Jesús debió sentir cierta desazón por la falta de fe de sus discípulos y, sobre todo, de que hayan podido pensar que a Él no le importara que ellos perecieran, y les hace un suave reproche: «¿Por qué están con tanto miedo? ¿Aún no tienen fe?». Esa pregunta corresponde a una afirmación: Quien tiene fe en Jesús y está Jesús con él no tiene miedo ante nada de este mundo, ni a los seres humanos, ni a los elementos naturales. Los discípulos tenían consigo a Jesús: «Lo llevan con ellos en la barca»; pero aún no sabían quién era Él. En ese momento supieron quién era y, por eso, los invade el temor, el que no se experimenta, sino ante Dios. Ya no hay nada de que tener miedo y, sin embargo: «Ellos temieron con gran temor y se decían unos a otros: «¿Quién es, entonces, Éste a quien hasta el viento y el mar obedecen?»». La respuesta es una sola: Este es el Creador a quien no sólo el viento y el mar obedecen, sino también todo lo creado. Hay una sola excepción: el ser humano, ser racional dotado de libertad. Desde el principio el ser humano se disoció de toda la creación desobedeciendo a Dios. Dios le había mandado: «Del árbol de la ciencia del bien y del mal no comerás… Comió la mujer y dio a su marido que también comió» (cf. Gen 2,17;3,6). Y así, «por un solo hombre entró el pecado en el mundo y, por el pecado, la muerte» (cf. Rom 5,12).
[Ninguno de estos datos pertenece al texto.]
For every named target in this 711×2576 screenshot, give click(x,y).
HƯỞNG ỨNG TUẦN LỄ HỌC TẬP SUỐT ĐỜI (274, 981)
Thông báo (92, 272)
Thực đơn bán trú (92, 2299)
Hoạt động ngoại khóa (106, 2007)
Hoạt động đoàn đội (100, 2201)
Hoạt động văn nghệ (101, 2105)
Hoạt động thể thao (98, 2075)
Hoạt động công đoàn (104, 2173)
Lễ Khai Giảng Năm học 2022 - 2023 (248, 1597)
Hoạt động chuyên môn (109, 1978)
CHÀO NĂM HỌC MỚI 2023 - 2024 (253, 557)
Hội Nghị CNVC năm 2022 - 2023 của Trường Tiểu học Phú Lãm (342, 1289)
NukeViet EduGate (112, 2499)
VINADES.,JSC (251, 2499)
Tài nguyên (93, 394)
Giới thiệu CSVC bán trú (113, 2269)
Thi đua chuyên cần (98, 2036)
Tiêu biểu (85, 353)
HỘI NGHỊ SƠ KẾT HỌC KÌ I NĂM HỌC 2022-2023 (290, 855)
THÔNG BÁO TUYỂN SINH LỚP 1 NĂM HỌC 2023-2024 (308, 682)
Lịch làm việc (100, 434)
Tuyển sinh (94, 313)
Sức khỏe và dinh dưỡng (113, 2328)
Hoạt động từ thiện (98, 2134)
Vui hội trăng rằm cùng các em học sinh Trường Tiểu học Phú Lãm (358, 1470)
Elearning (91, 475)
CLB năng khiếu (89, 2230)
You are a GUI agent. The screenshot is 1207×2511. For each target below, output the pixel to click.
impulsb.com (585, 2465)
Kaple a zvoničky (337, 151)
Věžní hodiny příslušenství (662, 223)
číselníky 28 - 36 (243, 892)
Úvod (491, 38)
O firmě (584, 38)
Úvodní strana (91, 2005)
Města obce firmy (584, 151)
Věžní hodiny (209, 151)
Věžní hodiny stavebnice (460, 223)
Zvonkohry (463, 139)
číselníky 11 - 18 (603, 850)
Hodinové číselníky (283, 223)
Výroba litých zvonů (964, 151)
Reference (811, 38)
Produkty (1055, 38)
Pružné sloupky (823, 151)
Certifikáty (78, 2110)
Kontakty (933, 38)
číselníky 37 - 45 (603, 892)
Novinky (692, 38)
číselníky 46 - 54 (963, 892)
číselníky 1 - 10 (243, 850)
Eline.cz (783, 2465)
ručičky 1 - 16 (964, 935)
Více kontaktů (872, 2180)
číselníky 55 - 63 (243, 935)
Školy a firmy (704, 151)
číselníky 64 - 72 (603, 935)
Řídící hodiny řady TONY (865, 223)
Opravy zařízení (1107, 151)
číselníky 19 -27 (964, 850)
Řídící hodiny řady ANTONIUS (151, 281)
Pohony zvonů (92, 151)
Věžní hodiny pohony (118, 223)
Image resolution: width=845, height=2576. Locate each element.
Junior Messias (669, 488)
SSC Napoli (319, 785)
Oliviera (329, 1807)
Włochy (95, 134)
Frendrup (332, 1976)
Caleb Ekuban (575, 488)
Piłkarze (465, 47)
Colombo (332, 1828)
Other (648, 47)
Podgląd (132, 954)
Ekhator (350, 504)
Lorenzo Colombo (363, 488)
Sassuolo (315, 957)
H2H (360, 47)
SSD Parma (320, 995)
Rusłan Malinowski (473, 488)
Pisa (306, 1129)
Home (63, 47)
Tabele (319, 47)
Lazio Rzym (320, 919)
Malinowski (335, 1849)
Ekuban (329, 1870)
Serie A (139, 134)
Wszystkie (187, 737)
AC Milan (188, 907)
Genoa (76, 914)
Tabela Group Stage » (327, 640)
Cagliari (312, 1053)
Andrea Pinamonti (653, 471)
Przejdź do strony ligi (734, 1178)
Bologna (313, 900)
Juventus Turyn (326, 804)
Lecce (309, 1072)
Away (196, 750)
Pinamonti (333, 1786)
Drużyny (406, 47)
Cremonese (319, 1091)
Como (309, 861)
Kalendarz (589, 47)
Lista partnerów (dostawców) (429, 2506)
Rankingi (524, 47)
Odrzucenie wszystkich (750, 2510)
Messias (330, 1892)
En el relato, el evangelista es muy cuidadoso de no confundir dos experiencias radicalmente distintas en el ser humano: el miedo y el temor. El miedo se siente ante los seres finitos −el viento y el mar y también los seres humanos− que nos puedan dañar en esta vida terrena; el temor se tiene solamente ante Dios y ante lo que le pertenece; es una experiencia positiva, es un don del Espíritu Santo, que Él concede a quienes quiere salvar. Vimos que los discípulos, cuando ya no tenían miedo, «temieron, en cambio, con gran temor», cuando comprendieron quién era Jesús.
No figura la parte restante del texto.